Metal-organic frameworks (MOFs) are unique support materials for metal nanoclusters (NCs) that have great potential due to their structural diversity, flexibility, tailorability, and high porosity. A wide spectrum of applications for MOF-based materials have been demonstrated in gas storage, chemical adsorption and separations, catalysis, sensors, and drug delivery. Metal NCs and nanoparticles supported on MOFs have been used as heterogeneous catalysts in many reactions, such as hydrogenation, oxidation, and carbon-carbon bond coupling. However, the diameters of most of these NCs and nanoparticles are larger than the cavities of the MOFs, which indicate that the nanoparticles are mostly supported on the external surface of the MOFs. To fully utilize the benefit of the geometrically and chemically uniform cavities of MOFs, we need to fully confine the catalytic NCs inside the cavities of MOFs. With NCs confined inside the cavities of MOFs, we could fully realize the benefit to have MOFs as supports for metal NC catalysts.

Precious metals and metal alloys are important heterogeneous catalysts for renewable energy and materials.

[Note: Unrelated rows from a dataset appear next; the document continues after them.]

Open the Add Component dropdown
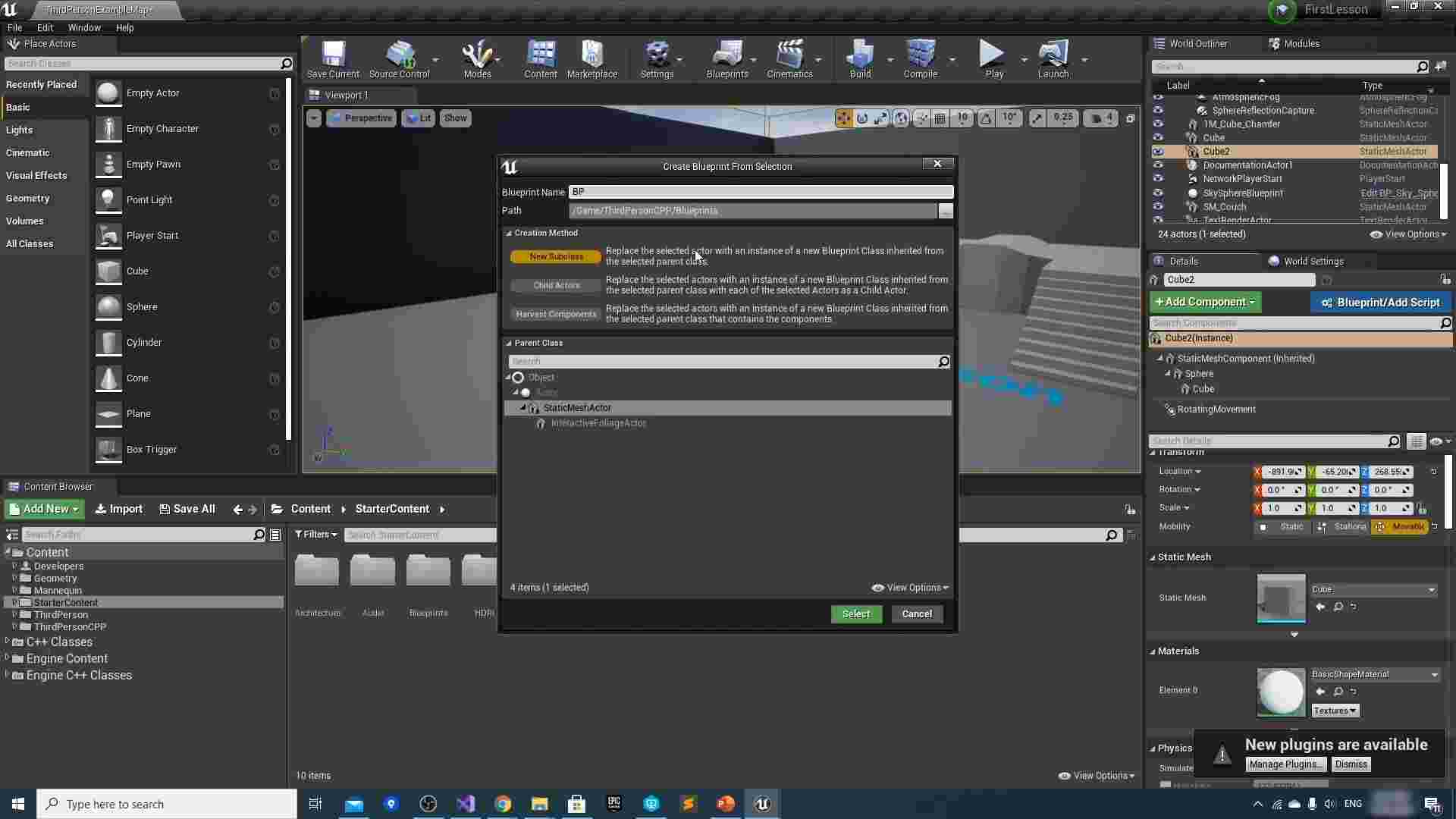This screenshot has height=819, width=1456. coord(1205,303)
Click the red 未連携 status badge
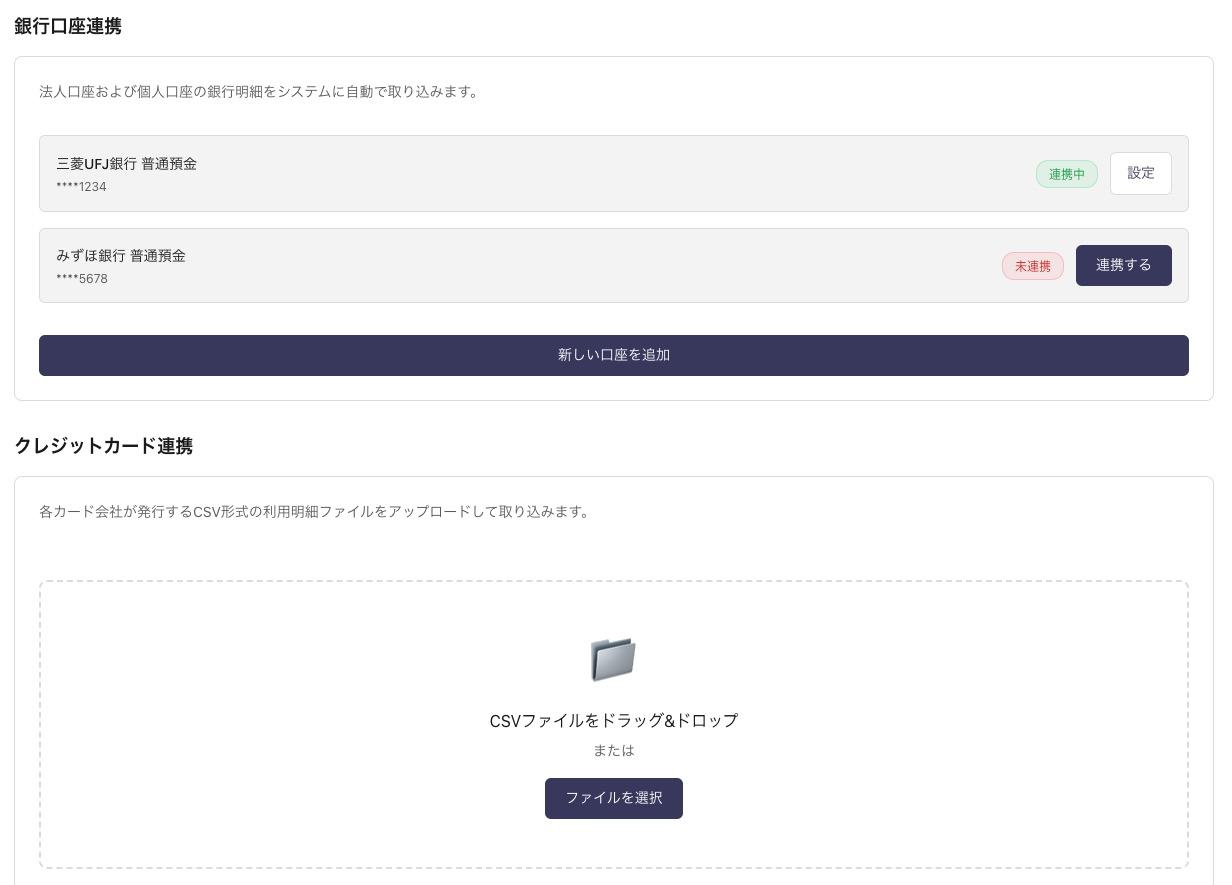Screen dimensions: 1232x885 pos(1032,266)
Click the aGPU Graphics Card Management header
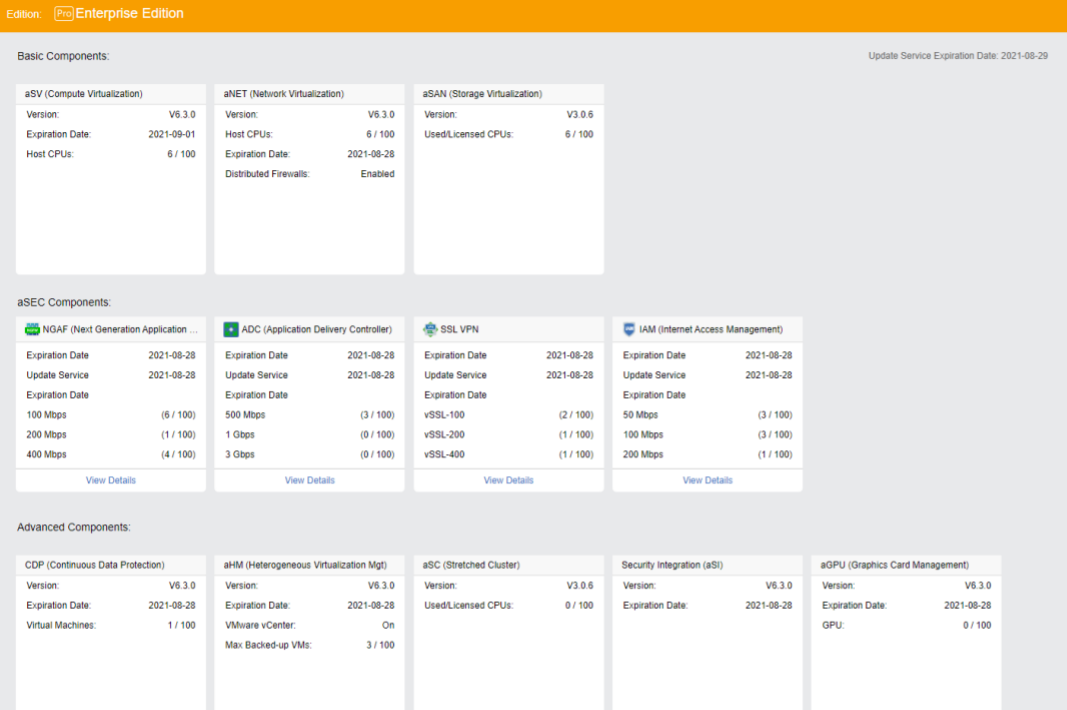The height and width of the screenshot is (710, 1067). point(894,565)
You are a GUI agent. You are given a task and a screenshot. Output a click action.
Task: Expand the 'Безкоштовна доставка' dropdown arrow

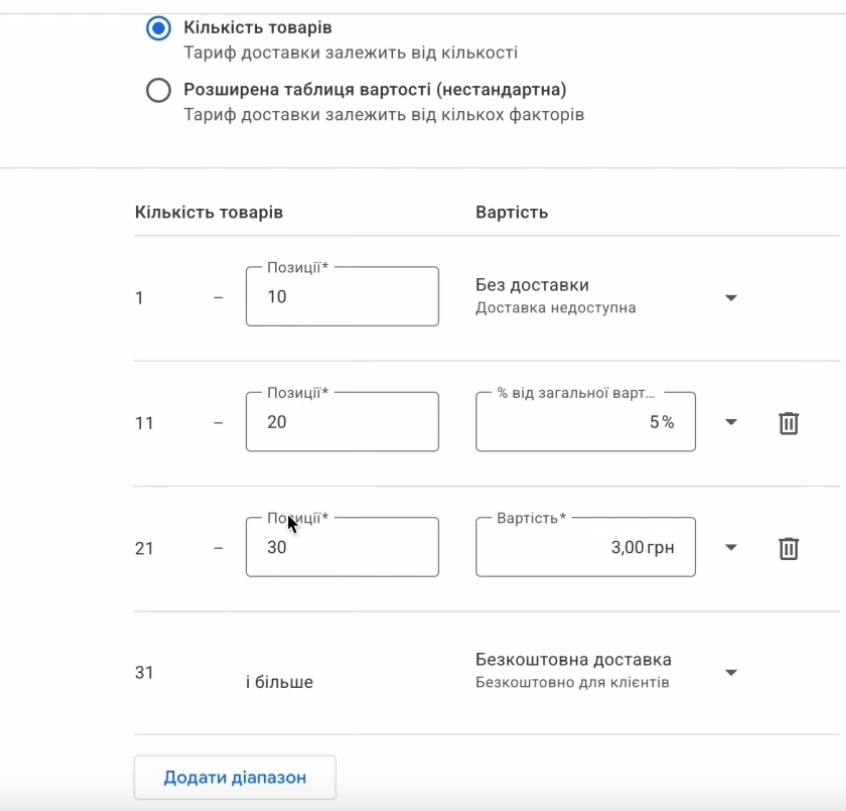730,673
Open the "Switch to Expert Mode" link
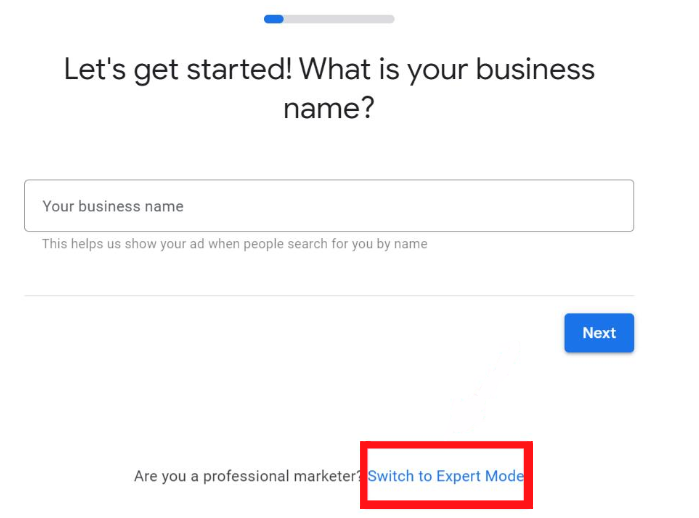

However, both of them have their limitations. Precious metals have low natural abundance and are expensive. Metal alloys have unstable surfaces due to surface segregation under reaction conditions, which renders the identification of active sites and the understanding of reaction mechanisms difficult. My research group will address these limitations by developing new intermetallic NP catalysts. Intermetallic compounds, which consist of two or more metallic elements, adopt specific crystal structures as well as electronic structures different from the constituent elements. The modified electronic structures of intermetallic compounds make them unique catalytic materials. It has been proposed that such compounds should be treated as new “elements” considering their potential in catalysis. The inherent properties of intermetallic compounds, stable and exhibit a large variety of structures, will help us to discover catalysts with stable surfaces, consisting of more abundant metals, to replace unstable alloy and precious metal catalysts.